- **Exercise goal**: In the copy, include every entry exactly but none of the images.

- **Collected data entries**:
--- START ---

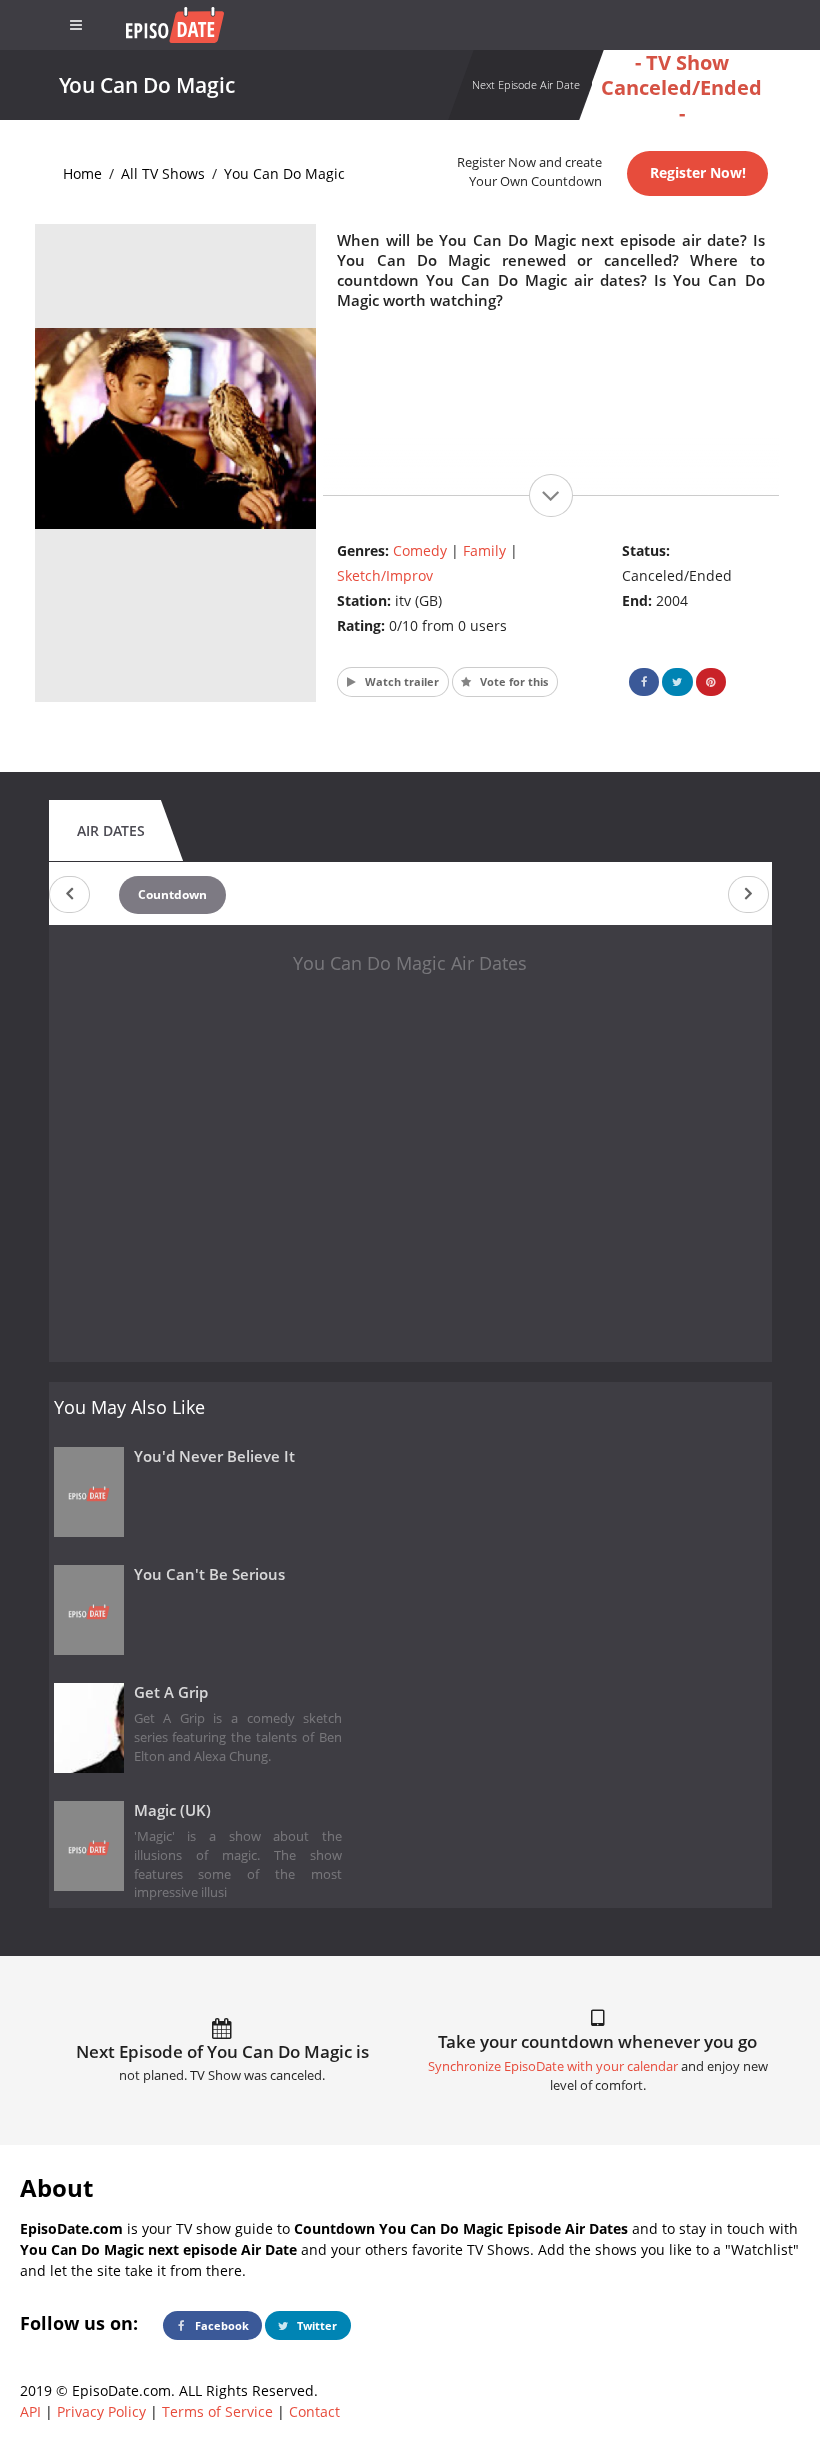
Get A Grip (171, 1692)
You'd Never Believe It (214, 1456)
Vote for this (512, 681)
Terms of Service (217, 2411)
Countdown (172, 894)
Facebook (220, 2325)
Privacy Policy (101, 2411)
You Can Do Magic (284, 173)
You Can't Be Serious (209, 1574)
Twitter (315, 2325)
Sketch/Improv (385, 575)
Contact (314, 2411)
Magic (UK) (172, 1810)
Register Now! (698, 172)
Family (484, 550)
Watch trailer (400, 681)
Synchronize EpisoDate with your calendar (553, 2066)
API (30, 2411)
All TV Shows (163, 173)
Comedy (420, 550)
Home (82, 173)
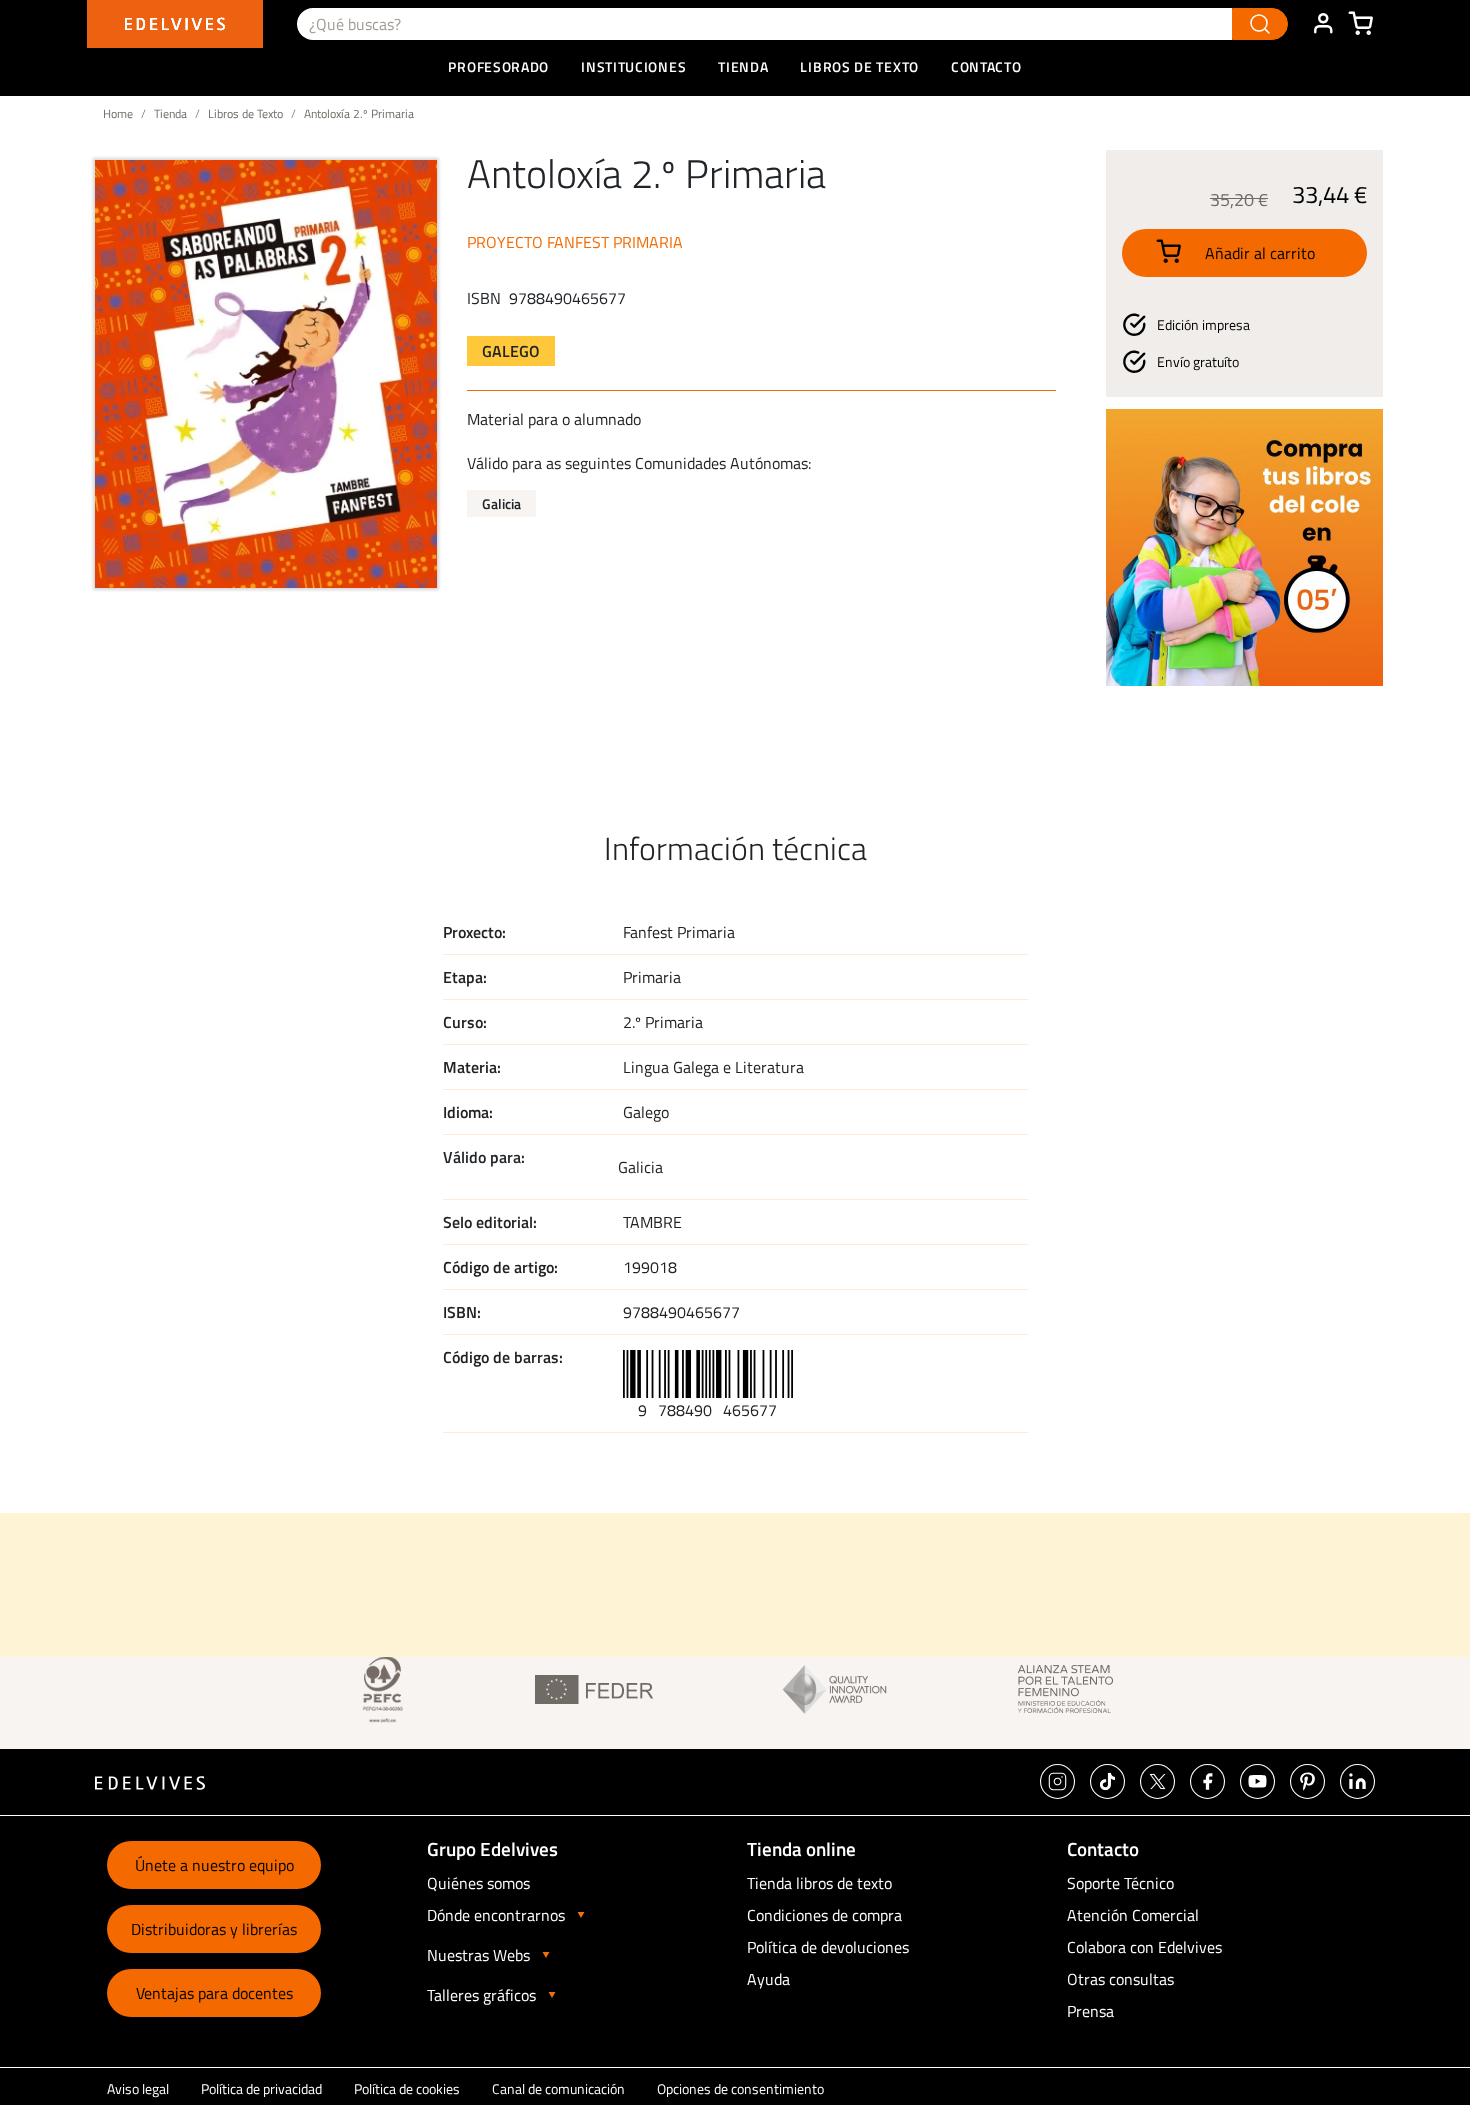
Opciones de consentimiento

--- END ---

- **Task result**:
Get A Grip (171, 1692)
You'd Never Believe It (214, 1456)
Vote for this (512, 681)
Terms of Service (217, 2411)
Countdown (172, 894)
Facebook (220, 2325)
Privacy Policy (101, 2411)
You Can Do Magic (284, 173)
You Can't Be Serious (209, 1574)
Twitter (315, 2325)
Sketch/Improv (385, 575)
Contact (314, 2411)
Magic (UK) (172, 1810)
Register Now! (698, 172)
Family (484, 550)
Watch trailer (400, 681)
Synchronize EpisoDate with your calendar (553, 2066)
API (30, 2411)
All TV Shows (163, 173)
Comedy (420, 550)
Home (82, 173)
Opciones de consentimiento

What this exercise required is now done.